■ Given instruction A ■
Convert the entries, from the very first one through the line containing "Action: pyautogui.click(x=47, y=368)", into a JSON list of strings with one string per line and blank lines skipped.

■ Text section ■
------

Original article: https://pv-magazine-usa.com/2019/04/01/navajo-nation-bill-would-replace-2-25-gw-of-coal-with-renewables/

By William Driscoll | April 1, 2019

The same day that a Navajo Nation legislative committee rejected a bill favoring acquisition of the coal-fired Navajo Generating Station, legislator Elmer Begay introduced a new bill to “move the Navajo Nation beyond coal source revenues and forward to sustainable, renewable energy sources.”

The bill would establish a transition task force to provide recommendations, by June 7, regarding replacement revenues for the lost revenues associated with coal, as well as assistance to displaced workers. It also calls for rewriting the Navajo Nation energy policy to move to renewables.

As the Navajo Nation was apparently the last potential savior for the Navajo Generating Station, the unit will be shut down by December 22; the Kayenta coal mine serving the unit will also close.

Considering a solar-plus-storage option, the transmission lines that have handled 2.25 GW of coal power could support substantially more solar capacity paired with storage—for example, by using a 3:1 DC to AC ratio, as discussed by pv magazine and 8minutenergy President & CEO Tom Buttgenbach in a recent interview.

------

■ Given instruction B ■
In the Navajo Nation coal article, what date is given for the Navajo Generating Station to be shut down?

------

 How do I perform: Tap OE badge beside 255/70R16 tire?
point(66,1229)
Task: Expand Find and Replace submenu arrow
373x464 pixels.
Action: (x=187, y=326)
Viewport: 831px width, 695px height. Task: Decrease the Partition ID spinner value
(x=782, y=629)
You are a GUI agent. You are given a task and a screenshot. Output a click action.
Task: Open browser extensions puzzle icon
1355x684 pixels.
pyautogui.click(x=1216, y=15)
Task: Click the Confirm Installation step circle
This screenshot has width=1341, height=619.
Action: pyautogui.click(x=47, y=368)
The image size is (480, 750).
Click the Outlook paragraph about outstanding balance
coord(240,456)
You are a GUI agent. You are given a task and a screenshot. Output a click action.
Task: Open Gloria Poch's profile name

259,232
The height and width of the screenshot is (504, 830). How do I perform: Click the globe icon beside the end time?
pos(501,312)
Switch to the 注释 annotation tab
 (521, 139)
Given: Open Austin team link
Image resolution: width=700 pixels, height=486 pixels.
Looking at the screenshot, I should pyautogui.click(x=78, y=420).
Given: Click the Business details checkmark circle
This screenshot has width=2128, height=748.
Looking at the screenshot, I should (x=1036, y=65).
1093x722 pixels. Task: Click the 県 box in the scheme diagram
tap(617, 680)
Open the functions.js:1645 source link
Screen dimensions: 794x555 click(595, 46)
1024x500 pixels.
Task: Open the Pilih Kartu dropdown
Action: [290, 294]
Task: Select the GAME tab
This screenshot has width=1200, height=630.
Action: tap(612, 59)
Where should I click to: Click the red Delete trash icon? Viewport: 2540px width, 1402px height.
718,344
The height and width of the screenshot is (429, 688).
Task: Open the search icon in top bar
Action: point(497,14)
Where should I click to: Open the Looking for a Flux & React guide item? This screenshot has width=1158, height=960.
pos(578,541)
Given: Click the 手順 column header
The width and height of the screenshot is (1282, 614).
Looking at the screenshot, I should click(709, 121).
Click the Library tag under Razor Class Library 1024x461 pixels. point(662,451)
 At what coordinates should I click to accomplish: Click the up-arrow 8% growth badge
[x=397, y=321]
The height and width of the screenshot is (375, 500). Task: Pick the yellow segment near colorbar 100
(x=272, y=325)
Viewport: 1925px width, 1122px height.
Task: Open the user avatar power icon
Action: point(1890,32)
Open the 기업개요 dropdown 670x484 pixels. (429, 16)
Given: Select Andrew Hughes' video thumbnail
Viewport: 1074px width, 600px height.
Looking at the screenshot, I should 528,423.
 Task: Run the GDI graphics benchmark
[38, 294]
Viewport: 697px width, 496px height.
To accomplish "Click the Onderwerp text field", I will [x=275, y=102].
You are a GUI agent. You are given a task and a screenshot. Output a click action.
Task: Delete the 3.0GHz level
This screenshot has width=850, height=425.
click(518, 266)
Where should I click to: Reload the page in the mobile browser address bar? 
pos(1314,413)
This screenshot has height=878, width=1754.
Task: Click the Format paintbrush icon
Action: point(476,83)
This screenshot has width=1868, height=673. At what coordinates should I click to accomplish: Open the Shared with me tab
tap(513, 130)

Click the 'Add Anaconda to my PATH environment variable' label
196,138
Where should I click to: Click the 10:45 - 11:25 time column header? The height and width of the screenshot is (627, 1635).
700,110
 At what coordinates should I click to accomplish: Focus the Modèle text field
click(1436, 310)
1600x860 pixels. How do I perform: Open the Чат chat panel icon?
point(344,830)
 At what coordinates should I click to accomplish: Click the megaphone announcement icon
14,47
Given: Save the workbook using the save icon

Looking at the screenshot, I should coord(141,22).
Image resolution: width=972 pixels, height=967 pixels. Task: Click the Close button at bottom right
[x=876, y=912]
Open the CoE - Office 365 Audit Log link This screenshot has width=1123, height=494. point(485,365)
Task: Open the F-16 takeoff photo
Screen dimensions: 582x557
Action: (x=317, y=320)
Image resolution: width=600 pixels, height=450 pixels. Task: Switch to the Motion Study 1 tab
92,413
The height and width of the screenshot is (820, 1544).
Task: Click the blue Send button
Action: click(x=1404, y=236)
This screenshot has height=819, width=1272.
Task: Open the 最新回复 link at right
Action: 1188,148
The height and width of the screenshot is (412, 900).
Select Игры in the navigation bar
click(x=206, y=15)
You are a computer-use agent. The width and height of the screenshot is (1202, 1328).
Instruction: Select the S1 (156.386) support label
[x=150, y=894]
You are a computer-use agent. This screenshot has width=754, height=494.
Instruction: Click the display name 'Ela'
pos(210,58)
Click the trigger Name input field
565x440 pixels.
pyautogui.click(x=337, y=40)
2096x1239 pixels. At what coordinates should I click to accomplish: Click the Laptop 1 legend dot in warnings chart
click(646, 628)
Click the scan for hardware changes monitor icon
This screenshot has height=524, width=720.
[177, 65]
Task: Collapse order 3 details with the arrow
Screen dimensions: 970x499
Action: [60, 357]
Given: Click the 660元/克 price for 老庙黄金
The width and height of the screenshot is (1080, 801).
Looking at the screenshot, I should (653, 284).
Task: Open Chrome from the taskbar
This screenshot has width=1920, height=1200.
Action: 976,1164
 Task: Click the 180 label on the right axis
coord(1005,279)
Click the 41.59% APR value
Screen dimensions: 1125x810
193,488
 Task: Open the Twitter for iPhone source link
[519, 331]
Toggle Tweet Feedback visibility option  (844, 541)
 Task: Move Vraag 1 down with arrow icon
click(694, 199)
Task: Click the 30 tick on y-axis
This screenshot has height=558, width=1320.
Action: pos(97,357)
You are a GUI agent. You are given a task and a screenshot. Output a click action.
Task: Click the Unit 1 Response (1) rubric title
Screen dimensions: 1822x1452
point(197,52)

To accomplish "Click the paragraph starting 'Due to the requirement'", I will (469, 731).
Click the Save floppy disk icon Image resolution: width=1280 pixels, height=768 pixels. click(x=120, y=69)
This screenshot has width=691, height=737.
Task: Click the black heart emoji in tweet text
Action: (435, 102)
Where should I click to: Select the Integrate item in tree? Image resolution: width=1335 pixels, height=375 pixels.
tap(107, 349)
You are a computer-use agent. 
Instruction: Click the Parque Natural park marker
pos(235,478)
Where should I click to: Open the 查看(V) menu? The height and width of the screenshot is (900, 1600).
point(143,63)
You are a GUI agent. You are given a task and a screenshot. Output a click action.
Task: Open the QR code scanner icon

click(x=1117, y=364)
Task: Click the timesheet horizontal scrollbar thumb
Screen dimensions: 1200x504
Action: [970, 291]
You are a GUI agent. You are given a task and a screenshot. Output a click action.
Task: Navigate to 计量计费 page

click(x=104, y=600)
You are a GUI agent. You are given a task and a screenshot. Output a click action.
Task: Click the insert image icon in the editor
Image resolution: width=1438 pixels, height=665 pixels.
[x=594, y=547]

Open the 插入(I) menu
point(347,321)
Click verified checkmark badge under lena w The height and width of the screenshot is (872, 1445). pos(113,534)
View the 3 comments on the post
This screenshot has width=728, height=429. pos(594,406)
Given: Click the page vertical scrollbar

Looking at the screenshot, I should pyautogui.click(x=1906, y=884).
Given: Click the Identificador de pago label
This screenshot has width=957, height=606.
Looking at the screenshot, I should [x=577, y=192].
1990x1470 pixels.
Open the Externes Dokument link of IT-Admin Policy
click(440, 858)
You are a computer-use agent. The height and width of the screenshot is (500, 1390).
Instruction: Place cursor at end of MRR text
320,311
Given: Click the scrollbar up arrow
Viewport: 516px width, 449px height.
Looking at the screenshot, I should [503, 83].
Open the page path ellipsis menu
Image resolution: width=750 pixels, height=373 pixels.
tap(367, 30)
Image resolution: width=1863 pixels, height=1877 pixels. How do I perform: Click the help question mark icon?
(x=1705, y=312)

------

■ Task response A ■
[
  " How do I perform: Tap OE badge beside 255/70R16 tire?",
  "point(66,1229)",
  "Task: Expand Find and Replace submenu arrow",
  "373x464 pixels.",
  "Action: (x=187, y=326)",
  "Viewport: 831px width, 695px height. Task: Decrease the Partition ID spinner value",
  "(x=782, y=629)",
  "You are a GUI agent. You are given a task and a screenshot. Output a click action.",
  "Task: Open browser extensions puzzle icon",
  "1355x684 pixels.",
  "pyautogui.click(x=1216, y=15)",
  "Task: Click the Confirm Installation step circle",
  "This screenshot has width=1341, height=619.",
  "Action: pyautogui.click(x=47, y=368)"
]

■ Task response B ■
December 22